Drew NieporentWhen Drew Nieporent opened Montrachet in 1985, he changed not only the way people ate, but also where they ate---Tribeca was far from a destination at the time. He continued his commitment to the area by opening Tribeca Grill, Nobu, and recently Centrico, among others. Twenty years later, he owns restaurants around the world through his management company, Myriad Restaurant Group, and just opened his first wine store, Crush Wine Company, in New York. He has been inducted into the James Beard Foundation’s Who’s Who of Cooking in America, among a multitude of other honors, both in the US and abroad. He recently shared some thoughts with the Main Course.

How do your restaurant concepts come to life?
I have to be inspired. Certainly the earliest restaurants like Montrachet and Tribeca [Grill] came out of my experience, my exposure, and my upbringing.
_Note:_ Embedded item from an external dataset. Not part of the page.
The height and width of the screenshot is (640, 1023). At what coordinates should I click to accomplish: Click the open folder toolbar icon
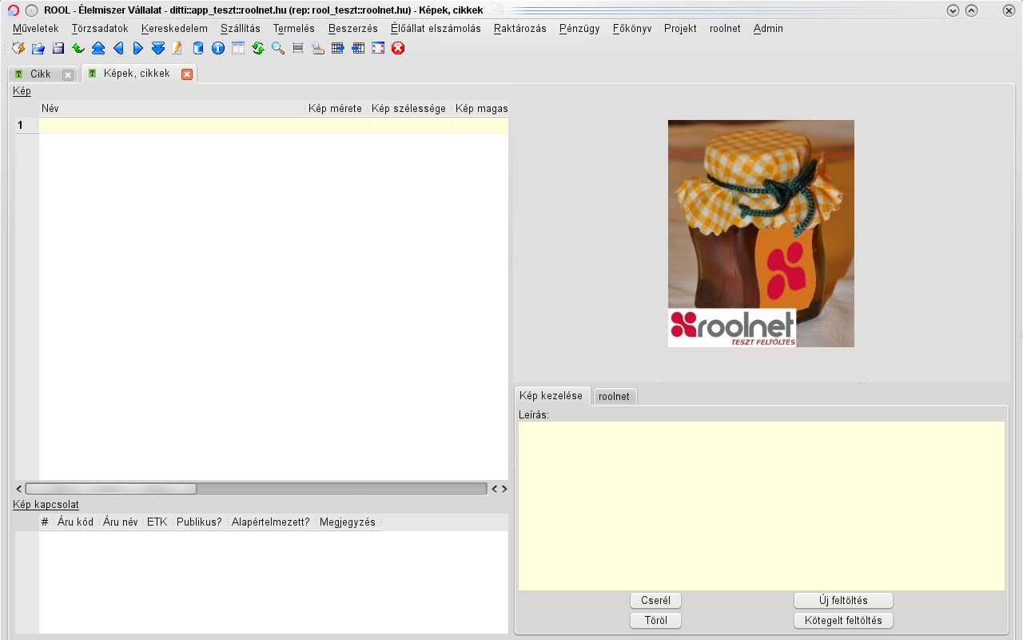pyautogui.click(x=38, y=49)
Montrachet specifically, of course, being the first restaurant 20 years ago, was sort of an amalgam of all of my experiences dining out, working in restaurants. But, most importantly, it was my interpretation of what I wanted to do, like a redefinition. To me the key thing is a professional knowledge of anything that you're talking about so that you have enough confidence to be able to pull it off because, if you're not confident that you can do something correctly, intelligently, it's probably going to fail.

And you had that confidence 20 years ago already?
I had a lot, yeah, all right. I think I was maybe suffering from overconfidence.

Is that necessary if you want to be a restaurant entrepreneur?
I've said this before, I think it takes a lot of guts to own any business, because you have responsibilities and your actions are always under scrutiny, both externally to the customer and internally to your own staff. So I think you have to have lot of character and guts to be able to pull it off. That translates into confidence. When people see somebody's confident, then they think they know what they're talking about. But behind the confidence has to be a base of knowledge.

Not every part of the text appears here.